When objects are moving at relativistic speeds, over 1/10th of the speed of light.
112
Why does the classical calculation of kinetic energy by using the formula ½mv² not apply to objects moving at relativistic speeds?
The mass of the object changes significantly.
113
What does the total energy of a relativistic object consist of?
Kinetic energy and rest energy, E = Ek + E₀
114
What is the formula for the kinetic energy of a relativistic object?
- Ek = E - E₀ - Ek = (m₀c²)/√(1-v²/c²) - m₀c²
115
What did Bertozzi’s experiment provide experimental evidence for?
The increase in mass of an object with speed.
116
Describe the setup of Bertozzi’s experiment.

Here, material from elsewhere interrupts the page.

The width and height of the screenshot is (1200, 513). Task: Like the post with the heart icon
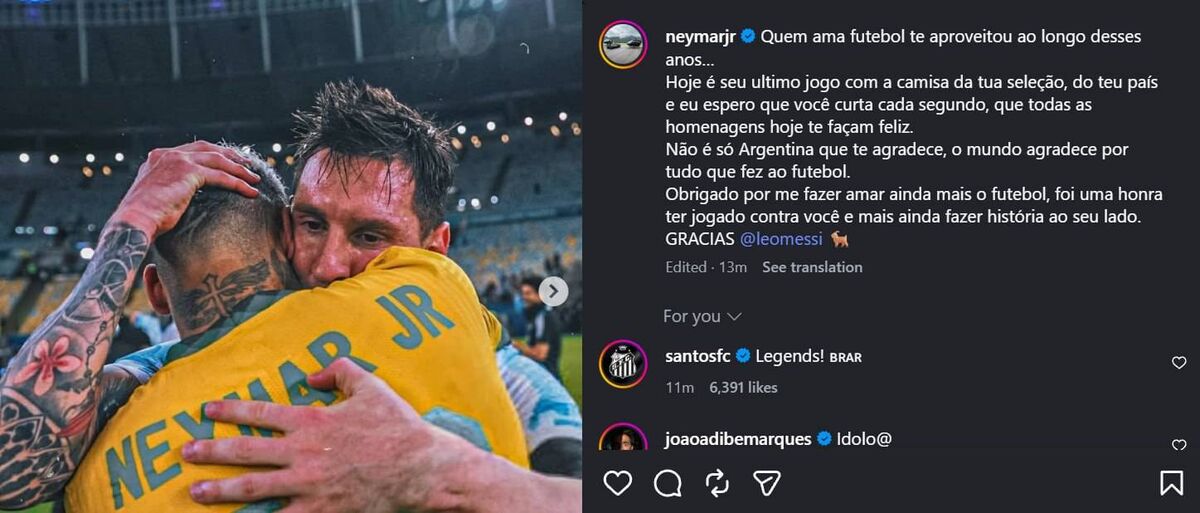pyautogui.click(x=618, y=484)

- Particle accelerator which could emit electrons at varying kinetic energies - Two detectors, A and B, connected to an oscilloscope - Aluminium plate connected to a temperature sensor
117
Describe Bertozzi’s experiment.
1. Electrons released in pulses, the time taken for them to travel between detectors A and B calculated using oscilloscope by measuring distance between peaks on the display (and multiplying by the time base) 2. Distance between A and B measured and speed of the electrons calculated 3. Electrons directed at aluminium target, colliding with it to transfer their kinetic energy to the target in the form of heat 4. Change in temperature of the target measured using temperature sensor, so the kinetic energy of the electrons could be directly measured
118
What is the formula for the kinetic energy of one electron?
Ek = mc∆θ/n
119
What was the result of Bertozzi’s experiment?
When the results were plotted as a graph of kinetic energy against speed, the values were very close to those predicted by Einstein’s theory of special relativity, so the experiment provided evidence to support it.
120
Why can an object not reach the speed of light according to special relativity?
As an object’s speed approaches the speed of light, its mass approaches infinity, so its energy approaches infinity, which is impossible as you cannot have an infinite amount of energy.